When I first got sober, or a short time into my sobriety rather, I started looking back. The fog was starting to lift and I was able to process things, emotions, and actually feel. I think that’s happening again. I feel like I am pulling out of a fog of some sort, an emotional fog. Last night I was lying in bed trying to sleep and cursing my 4 pm cup and a half of coffee, and my mind started wandering through the past few months.
It was dark.
I laid there having real visual memories of my actions, my reactions. Mostly to Madelyn. I did so much crying. I did so much wishing. I laid there and tried to imagine what she must have thought of me during those moments of chaos. I hope she won’t remember.

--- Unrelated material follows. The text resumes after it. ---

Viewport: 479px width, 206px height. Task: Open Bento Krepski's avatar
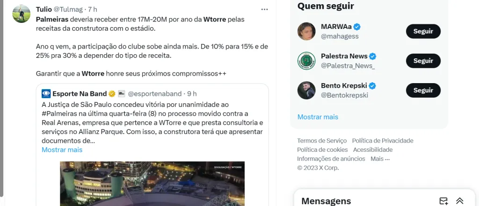tap(306, 90)
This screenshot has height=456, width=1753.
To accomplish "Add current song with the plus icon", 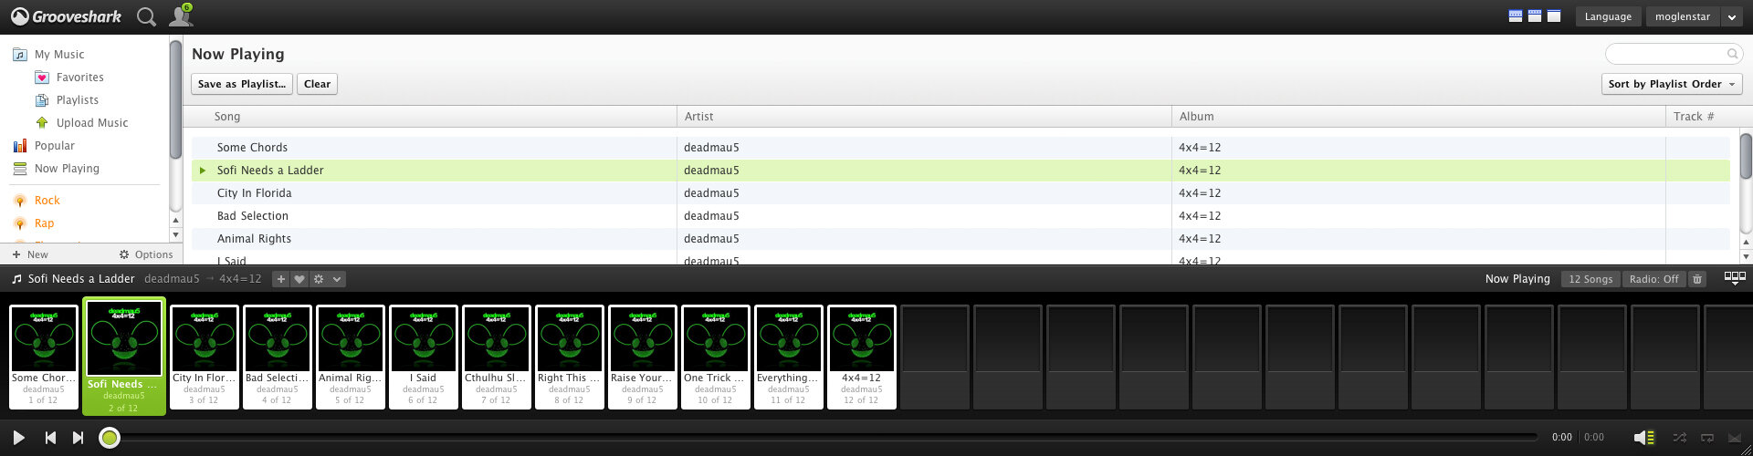I will pos(281,279).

I know the extreme sleep deprivation I was suffering from was the catalyst for this depression. I was at a breaking point. I was shocked by the depths of my frustration. It has gotten better as of late, but by using sleep training methods that challenge my instincts and my emotions. I just kept telling myself throughout those first few hard weeks nights of training that I am better for this, and so is my child. He was suffering from sleep deprivation too and becoming so sad and fussy. In fact, the last few weeks his night waking has ceased and he has gone from sitting up surrounded by pillows to crawling, getting into sitting position, bear walking, pulling up to stand and his newest trick: edging. i can’t tell you for sure if that is his age or the direct result of 10 solid hours of sleep, but he just seems better.

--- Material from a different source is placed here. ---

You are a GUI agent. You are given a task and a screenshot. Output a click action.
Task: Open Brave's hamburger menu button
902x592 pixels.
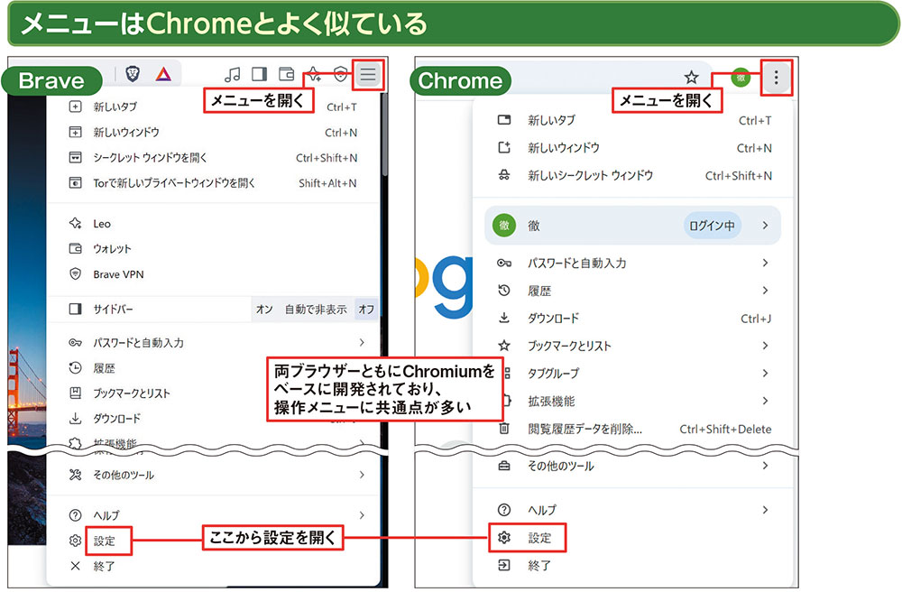368,75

My sister (New York) said something to me the other day that has been running through my mind. After telling her that I was feeling better but “not out of the woods yet” she said “we are never out of the woods, we just have to figure out how to get through them.” And that thought combined with my therapists advice to, for now, tell myself that what I am doing is “good enough” I’m finding a bit more calm. When Maddy has her huge little meltdowns and starts thrashing her being around the room I now tell her I love her and that I want to help if she will let me. It doesn’t always get her out of it, sometimes it does, but it makes me feel better. It makes me feel better than before when I would freak out and yell at her and toss her in time out. And that sets me up in the right direction for the next meltdown, which is usually 5 minutes later.

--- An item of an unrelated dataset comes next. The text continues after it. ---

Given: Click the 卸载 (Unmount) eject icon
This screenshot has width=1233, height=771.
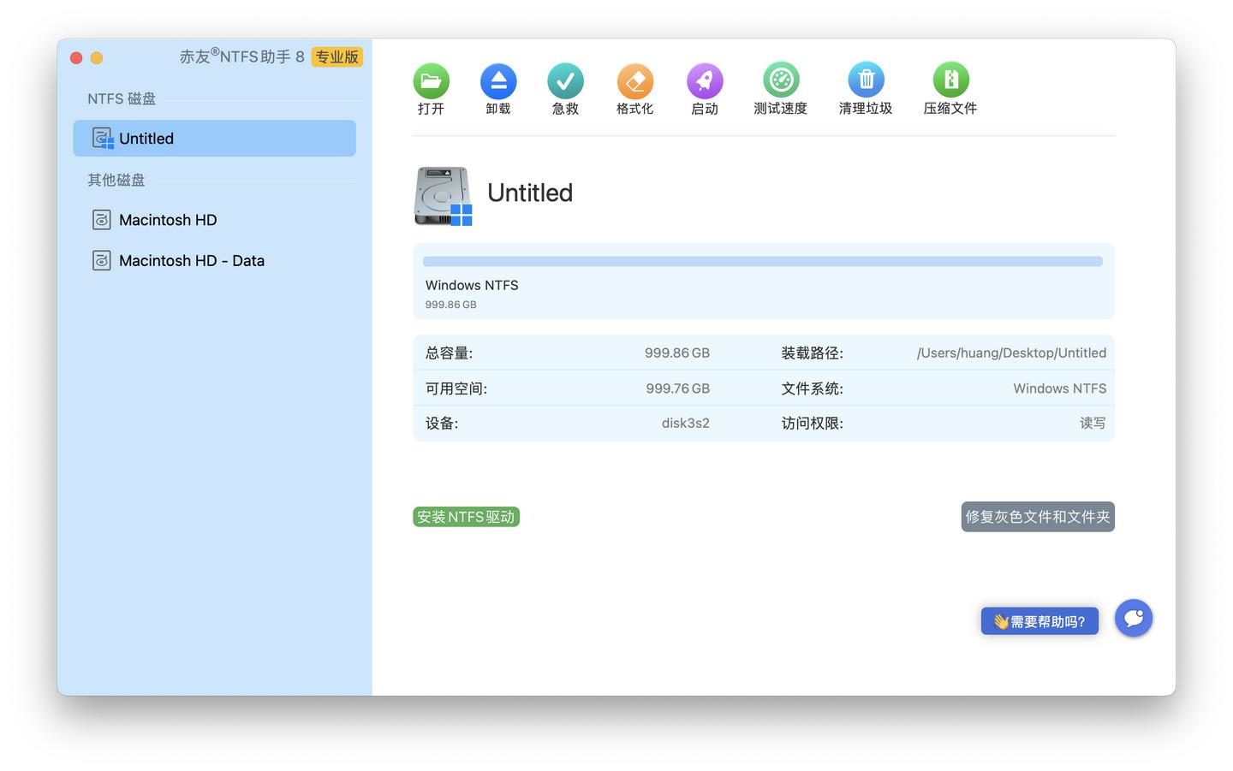Looking at the screenshot, I should pyautogui.click(x=497, y=88).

This is my life, you know. I was so so so lost this summer, I wish I could go back and try it again. I knew that this first year was going to be crazy but I didn’t think I was going to be crazy. Seriously, I felt crazy. So this being my life, I have to figure out how to stop thinking of the things I wish I were doing, from my lack of job outside of the home, to my job inside my home. I want to get back to the happy I felt the first few months of being a mom of two. I know how much good I have and how lucky we are. And the last couple of days I’ve been watching my kids more, while they are doing what they do and I’m doing it without guilt or sadness in my brain for the first time in a long time. I’m just trying so hard to embrace the joy that they bring into my life, and the rest I will work out on my own.
One thing I keep thinking as well is thank god I am sober. I mean THANK GOD I AM SOBER. Things would not be working out if I was still under the magnetic influence of the Pinot.
So there’s that. And it’s good enough.